Strengthening of audit committees. Mechanisms and processes required to provide greater roles and responsibilities for audit committees in the spirit of ensuring their independence and technical competence.
Enhanced dialogue between auditors and regulators. Stronger two-way communication between statutory auditors and oversight bodies supervising public interest entities and regulatory institutions, particularly in the financial services sector, will help in identifying and managing key risks, including systemic risks, and address audit issues that may arise beyond the formal components of the reporting process.
Greater transparency in auditor selection. Greater transparency in the appointment of statutory auditors and firms will enable greater insight for stakeholders into the selection processes, requirements, and expectations.
Greater cross-border mobility for auditors. Legal mechanisms to enable auditors to practice in multiple jurisdictions, including the creation of the European passport, in line with the move toward global regulatory convergence.
Enhanced auditor report. While the ideal future content and format is not clear, IFAC supports the need to review the auditor report. The International Auditing and Assurance Standards Board has recently issued a consultation paper seeking broad stakeholder views on enhancing the quality, relevance and communicative value of auditor reporting on an international basis.
However, there are several proposals that IFAC does not support, because there is not sufficient evidence that they will have a positive impact on auditor independence and audit quality, and that the benefits will outweigh the risks and costs. IFAC believes that further research should be conducted to support their feasibility and impact. These include:
Mandatory firm rotation. Firm rotation puts sustainable, established relationships at risk rather than encouraging trust, longevity, and knowledge capital between client and firm. However, for public interest entities, IFAC does support mandatory partner rotation after a fixed period of time.
Prohibition of non-audit services. Independence is critical, and IFAC supports the independence framework described in the Code of Ethics for Professional Accountants. IFAC’s view is that, in performing both audit and non-audit services, audit firms obtain complementary knowledge and competence that ensures each of these services—such as tax services—can be provided efficiently and to the expected quality.

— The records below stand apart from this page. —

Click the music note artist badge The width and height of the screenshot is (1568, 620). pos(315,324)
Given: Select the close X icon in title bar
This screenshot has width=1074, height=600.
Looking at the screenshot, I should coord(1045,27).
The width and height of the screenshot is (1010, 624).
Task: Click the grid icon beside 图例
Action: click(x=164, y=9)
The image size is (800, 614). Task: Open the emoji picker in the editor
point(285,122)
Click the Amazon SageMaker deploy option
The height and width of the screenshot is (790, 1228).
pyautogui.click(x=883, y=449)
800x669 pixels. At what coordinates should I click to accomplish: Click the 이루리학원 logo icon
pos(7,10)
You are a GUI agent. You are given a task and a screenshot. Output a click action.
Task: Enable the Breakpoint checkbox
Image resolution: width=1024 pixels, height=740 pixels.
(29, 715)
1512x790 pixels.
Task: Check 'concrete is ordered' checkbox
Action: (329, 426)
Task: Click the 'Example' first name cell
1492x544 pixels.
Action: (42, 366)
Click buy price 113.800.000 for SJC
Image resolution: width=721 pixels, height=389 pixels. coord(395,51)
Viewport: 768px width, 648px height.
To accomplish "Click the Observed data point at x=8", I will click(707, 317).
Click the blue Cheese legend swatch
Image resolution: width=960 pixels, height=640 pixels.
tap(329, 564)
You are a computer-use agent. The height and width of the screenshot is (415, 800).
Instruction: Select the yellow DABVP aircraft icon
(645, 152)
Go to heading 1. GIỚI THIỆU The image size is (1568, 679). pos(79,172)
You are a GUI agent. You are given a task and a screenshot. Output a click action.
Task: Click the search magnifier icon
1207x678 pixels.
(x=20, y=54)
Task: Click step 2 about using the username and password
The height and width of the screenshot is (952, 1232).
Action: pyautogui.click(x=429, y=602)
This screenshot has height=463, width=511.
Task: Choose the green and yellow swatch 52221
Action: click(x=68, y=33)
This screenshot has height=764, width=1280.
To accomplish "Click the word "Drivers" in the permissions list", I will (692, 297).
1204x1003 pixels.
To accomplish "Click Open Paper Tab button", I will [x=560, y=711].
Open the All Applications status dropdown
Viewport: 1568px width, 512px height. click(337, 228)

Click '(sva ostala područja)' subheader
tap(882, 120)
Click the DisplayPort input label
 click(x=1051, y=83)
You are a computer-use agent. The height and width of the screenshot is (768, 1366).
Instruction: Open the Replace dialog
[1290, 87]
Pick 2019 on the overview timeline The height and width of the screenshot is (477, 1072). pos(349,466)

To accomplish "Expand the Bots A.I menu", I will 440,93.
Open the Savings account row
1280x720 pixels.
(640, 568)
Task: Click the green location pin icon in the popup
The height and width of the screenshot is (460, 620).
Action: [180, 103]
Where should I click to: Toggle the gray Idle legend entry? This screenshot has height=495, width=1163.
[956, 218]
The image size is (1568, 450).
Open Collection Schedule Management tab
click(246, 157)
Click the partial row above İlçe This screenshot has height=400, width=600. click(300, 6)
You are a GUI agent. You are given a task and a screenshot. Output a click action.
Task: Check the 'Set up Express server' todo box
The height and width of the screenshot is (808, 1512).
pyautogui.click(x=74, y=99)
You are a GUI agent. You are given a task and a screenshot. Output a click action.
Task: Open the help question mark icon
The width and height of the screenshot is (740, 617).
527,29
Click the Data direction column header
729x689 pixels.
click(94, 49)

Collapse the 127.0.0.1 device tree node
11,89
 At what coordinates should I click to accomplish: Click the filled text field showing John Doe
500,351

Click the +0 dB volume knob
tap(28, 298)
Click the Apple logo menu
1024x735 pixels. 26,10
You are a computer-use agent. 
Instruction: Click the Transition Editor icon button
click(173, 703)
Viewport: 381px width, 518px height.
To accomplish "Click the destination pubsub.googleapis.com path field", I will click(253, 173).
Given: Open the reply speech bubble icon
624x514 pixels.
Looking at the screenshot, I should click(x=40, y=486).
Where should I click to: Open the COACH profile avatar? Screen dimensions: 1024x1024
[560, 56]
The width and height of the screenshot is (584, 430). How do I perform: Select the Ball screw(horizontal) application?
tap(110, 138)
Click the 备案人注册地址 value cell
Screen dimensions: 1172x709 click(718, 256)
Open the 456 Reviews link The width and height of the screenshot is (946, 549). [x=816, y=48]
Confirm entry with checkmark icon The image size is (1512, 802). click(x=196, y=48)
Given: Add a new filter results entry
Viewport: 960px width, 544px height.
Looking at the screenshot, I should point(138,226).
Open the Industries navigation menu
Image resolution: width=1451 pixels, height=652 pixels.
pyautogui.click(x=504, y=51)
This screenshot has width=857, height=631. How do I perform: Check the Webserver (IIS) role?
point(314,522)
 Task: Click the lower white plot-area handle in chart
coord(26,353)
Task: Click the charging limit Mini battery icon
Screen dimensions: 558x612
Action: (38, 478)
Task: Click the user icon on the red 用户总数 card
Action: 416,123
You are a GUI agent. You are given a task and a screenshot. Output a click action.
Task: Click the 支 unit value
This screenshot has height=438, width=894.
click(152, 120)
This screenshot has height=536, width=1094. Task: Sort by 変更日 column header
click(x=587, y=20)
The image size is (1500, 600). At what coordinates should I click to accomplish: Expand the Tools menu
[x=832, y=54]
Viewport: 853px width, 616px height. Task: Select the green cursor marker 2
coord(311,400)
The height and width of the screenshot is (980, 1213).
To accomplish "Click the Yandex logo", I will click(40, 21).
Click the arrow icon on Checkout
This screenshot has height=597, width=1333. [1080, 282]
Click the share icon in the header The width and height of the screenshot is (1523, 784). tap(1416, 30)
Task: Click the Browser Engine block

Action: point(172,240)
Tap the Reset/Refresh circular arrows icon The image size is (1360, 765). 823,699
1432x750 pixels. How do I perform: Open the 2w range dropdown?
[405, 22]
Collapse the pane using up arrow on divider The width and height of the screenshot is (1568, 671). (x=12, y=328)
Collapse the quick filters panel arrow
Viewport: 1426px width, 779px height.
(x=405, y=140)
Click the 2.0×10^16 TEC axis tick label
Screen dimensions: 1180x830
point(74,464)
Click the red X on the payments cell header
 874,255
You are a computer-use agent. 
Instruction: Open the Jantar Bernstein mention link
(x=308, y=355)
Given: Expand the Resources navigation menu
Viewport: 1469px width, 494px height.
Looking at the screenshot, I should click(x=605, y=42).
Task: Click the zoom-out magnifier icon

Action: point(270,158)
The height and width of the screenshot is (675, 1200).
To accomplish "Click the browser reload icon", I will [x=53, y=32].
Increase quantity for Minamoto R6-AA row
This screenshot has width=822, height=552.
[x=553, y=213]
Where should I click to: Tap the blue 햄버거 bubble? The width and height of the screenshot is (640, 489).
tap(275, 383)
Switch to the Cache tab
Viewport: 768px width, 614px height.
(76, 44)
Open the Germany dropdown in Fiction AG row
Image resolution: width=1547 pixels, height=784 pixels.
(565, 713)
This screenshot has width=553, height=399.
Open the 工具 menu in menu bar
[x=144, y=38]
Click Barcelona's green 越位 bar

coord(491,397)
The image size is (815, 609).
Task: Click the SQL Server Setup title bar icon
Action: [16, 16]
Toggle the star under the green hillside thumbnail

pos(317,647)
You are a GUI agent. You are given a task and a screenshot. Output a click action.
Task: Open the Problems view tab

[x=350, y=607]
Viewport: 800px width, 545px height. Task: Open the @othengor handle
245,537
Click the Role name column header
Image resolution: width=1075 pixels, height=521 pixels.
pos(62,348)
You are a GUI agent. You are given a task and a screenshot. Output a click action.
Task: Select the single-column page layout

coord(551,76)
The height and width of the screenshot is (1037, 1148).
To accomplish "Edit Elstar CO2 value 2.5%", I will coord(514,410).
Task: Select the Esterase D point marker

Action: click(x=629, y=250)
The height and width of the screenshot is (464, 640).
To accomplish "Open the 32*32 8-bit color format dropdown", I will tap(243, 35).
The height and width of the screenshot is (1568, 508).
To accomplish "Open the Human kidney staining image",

Further, IFAC believes that the proposed legislation, if passed by Parliament in its current form, could have a negative impact on the audit profession and professional accountancy organizations (PAOs). In particular:
PAOs’ role in audit oversight arrangements. Currently, in many countries, PAOs have been delegated an important role in regulation, continuing education, discipline, and other areas, and there is an appropriate balance between independent oversight and PAO support. Expertise and infrastructure have been established to support these areas; changes are unnecessary and will require rebuilding infrastructure.
Extraterritorial impacts. IFAC is concerned that the proposals will provide significant problems for global public interest entities (PIEs) that require global audit services. IFAC does not believe that requiring firms of a certain size to provide only audit services will enhance global quality and service capability of the profession. It therefore urges that the Parliament consider the implications legislative changes will have for non-European Union states and the global market for audits of multinational companies.
Finally, IFAC’s view is that a number of the proposals in the proposed legislation were not widely supported by the responses to the EC Green Paper earlier this year.
IFAC is the global organization for the accountancy profession dedicated to serving the public interest by strengthening the profession and contributing to the development of strong international economies. IFAC is comprised of 167 members and associates in 127 countries and jurisdictions, representing approximately 2.5 million accountants in public practice, education, government service, industry, and commerce.